As soon as someone dismisses your feelings it's like a blow
As soon as someone dismisses your feelings like that it’s like a blow to the stomach. For a while I was angry and embarrassed and then as I continued to have ups and downs I began to wonder if I was imagining it. Was I maybe making a big deal out of nothing like the doctor clearly thought? Maybe all teenagers felt like this.
Certainly my parents must have used the excuse of the teenage angst on me, although I wasn’t a particularly rebellious teen. I’d make sarcastic comments and snap a bit but most of my upset and anger I’d turn onto myself.
That was the first time I went to the doctors about my anxiety and self harm. I had been warned it might be unhelpful but perhaps naively had assumed mine would be different. I guess I didn’t phrase it properly...I didn’t really know how to explain how I was feeling but I expected more compassion. I definitely didn’t expect a small smirk as I talked about my extreme mood swings. I didn’t mention self harm, it felt too personal but perhaps thats why he didn’t help.
I was so nervous during the appointment that I was struggling to talk normally
The second time was slightly better. I was so nervous during the appointment that I was shaking violently and struggling to talk normally because my heart was beating so fast...I felt like exclaiming, “See!!! This is what happens each time I have to speak to someone new!!!” I had basically gone into her office and asked bluntly for antidepressants as I had read somewhere that you were more likely to get tablets than therapeutic help on the NHS. She informed me that it’s better to use antidepressants along with therapy, which I already knew. However she did give me a leaflet about a charity I could call for therapy as I stuttered to her about my problems with anxiety about basic things such as food shopping and speaking in front of more than two people.
Of course, I was too scared to actually phone the charity and instead emailed them. Surprise surprise, there was no reply. I was also still feeling disappointed with the doctors. Perhaps this was childish or selfish, but I wanted them to sort out the help for me as it was so difficult to admit my problems to every new person. Did I really want to keep explaining my problems and issues to each new person only to be passed along to someone else?
"I was wondering if I can maybe get some help?"
Third time lucky?
Thankfully it was! By this time I knew I had to have a pretty direct approach when enquiring about help. After a few awkward stutters, ahhs and umms, I blurted out my question.
“So like I was wondering if I can maybe get some help?”
I wasn’t particularly hopeful. So it was a shock when he nodded and explained that there was and that yes, I did need help. Finally someone was taking me seriously!

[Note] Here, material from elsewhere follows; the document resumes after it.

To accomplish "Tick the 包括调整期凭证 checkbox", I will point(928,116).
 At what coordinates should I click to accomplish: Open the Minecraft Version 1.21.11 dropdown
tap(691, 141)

It was such a relief knowing someone was on my side
From that moment onwards I felt lighter and walking home was a huge contrast to the first time, some two years previously. I had a definite bounce in my step (I know it’s cliche but it’s honestly how I felt). It was such a relief knowing someone was on my side, after all this time.
So I guess my advice is to not give up no matter how disheartening it is when someone (especially someone you trust) tells you to basically ignore your feelings. You will find someone who will listen, trust me! It just might not be the first person you tell, or the second.
But it’s definitely worth it in the end.